- _ASSIGNMENT_:
Reproduce the records below exactly, with nothing altered.

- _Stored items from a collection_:
○ ○ ○

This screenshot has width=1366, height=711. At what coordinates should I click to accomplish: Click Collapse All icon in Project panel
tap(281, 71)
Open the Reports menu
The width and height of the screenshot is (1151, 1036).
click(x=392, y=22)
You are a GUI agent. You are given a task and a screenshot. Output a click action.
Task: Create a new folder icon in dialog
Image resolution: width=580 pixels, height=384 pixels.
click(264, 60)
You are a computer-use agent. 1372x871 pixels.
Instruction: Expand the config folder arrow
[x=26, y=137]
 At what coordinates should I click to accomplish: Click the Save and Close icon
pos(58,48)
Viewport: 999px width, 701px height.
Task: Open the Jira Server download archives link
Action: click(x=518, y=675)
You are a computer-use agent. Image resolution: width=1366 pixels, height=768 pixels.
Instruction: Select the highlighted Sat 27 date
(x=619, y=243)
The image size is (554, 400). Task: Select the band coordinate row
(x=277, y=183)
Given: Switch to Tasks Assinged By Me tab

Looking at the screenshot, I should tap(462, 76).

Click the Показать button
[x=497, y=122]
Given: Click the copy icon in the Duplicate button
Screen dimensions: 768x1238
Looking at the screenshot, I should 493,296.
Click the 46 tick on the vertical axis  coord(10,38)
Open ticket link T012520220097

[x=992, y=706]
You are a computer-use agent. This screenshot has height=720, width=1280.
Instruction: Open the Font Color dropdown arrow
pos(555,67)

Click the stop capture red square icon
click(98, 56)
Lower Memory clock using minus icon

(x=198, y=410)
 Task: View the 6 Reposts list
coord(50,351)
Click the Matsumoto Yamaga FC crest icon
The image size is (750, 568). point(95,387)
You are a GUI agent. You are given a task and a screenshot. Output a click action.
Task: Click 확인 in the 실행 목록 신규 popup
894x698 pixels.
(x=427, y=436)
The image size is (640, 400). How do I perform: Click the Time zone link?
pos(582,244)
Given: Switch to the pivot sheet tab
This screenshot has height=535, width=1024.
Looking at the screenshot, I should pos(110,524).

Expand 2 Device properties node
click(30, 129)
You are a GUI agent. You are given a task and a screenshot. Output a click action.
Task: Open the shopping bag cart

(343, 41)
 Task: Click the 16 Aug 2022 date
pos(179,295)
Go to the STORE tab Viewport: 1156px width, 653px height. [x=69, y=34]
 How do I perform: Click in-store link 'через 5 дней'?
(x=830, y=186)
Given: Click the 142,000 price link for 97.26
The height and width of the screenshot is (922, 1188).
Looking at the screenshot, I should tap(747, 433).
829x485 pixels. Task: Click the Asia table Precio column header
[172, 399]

○ ○ ○

- _SOLUTION_:
This screenshot has width=1366, height=711. At what coordinates should I click to accomplish: Click Collapse All icon in Project panel
tap(281, 71)
Open the Reports menu
The width and height of the screenshot is (1151, 1036).
click(x=392, y=22)
You are a GUI agent. You are given a task and a screenshot. Output a click action.
Task: Create a new folder icon in dialog
Image resolution: width=580 pixels, height=384 pixels.
click(264, 60)
You are a computer-use agent. 1372x871 pixels.
Instruction: Expand the config folder arrow
[x=26, y=137]
 At what coordinates should I click to accomplish: Click the Save and Close icon
pos(58,48)
Viewport: 999px width, 701px height.
Task: Open the Jira Server download archives link
Action: click(x=518, y=675)
You are a computer-use agent. Image resolution: width=1366 pixels, height=768 pixels.
Instruction: Select the highlighted Sat 27 date
(x=619, y=243)
The image size is (554, 400). Task: Select the band coordinate row
(x=277, y=183)
Given: Switch to Tasks Assinged By Me tab

Looking at the screenshot, I should tap(462, 76).

Click the Показать button
[x=497, y=122]
Given: Click the copy icon in the Duplicate button
Screen dimensions: 768x1238
Looking at the screenshot, I should 493,296.
Click the 46 tick on the vertical axis  coord(10,38)
Open ticket link T012520220097

[x=992, y=706]
You are a computer-use agent. This screenshot has height=720, width=1280.
Instruction: Open the Font Color dropdown arrow
pos(555,67)

Click the stop capture red square icon
click(98, 56)
Lower Memory clock using minus icon

(x=198, y=410)
 Task: View the 6 Reposts list
coord(50,351)
Click the Matsumoto Yamaga FC crest icon
The image size is (750, 568). point(95,387)
You are a GUI agent. You are given a task and a screenshot. Output a click action.
Task: Click 확인 in the 실행 목록 신규 popup
894x698 pixels.
(x=427, y=436)
The image size is (640, 400). How do I perform: Click the Time zone link?
pos(582,244)
Given: Switch to the pivot sheet tab
This screenshot has height=535, width=1024.
Looking at the screenshot, I should pos(110,524).

Expand 2 Device properties node
click(30, 129)
You are a GUI agent. You are given a task and a screenshot. Output a click action.
Task: Open the shopping bag cart

(343, 41)
 Task: Click the 16 Aug 2022 date
pos(179,295)
Go to the STORE tab Viewport: 1156px width, 653px height. [x=69, y=34]
 How do I perform: Click in-store link 'через 5 дней'?
(x=830, y=186)
Given: Click the 142,000 price link for 97.26
The height and width of the screenshot is (922, 1188).
Looking at the screenshot, I should tap(747, 433).
829x485 pixels. Task: Click the Asia table Precio column header
[172, 399]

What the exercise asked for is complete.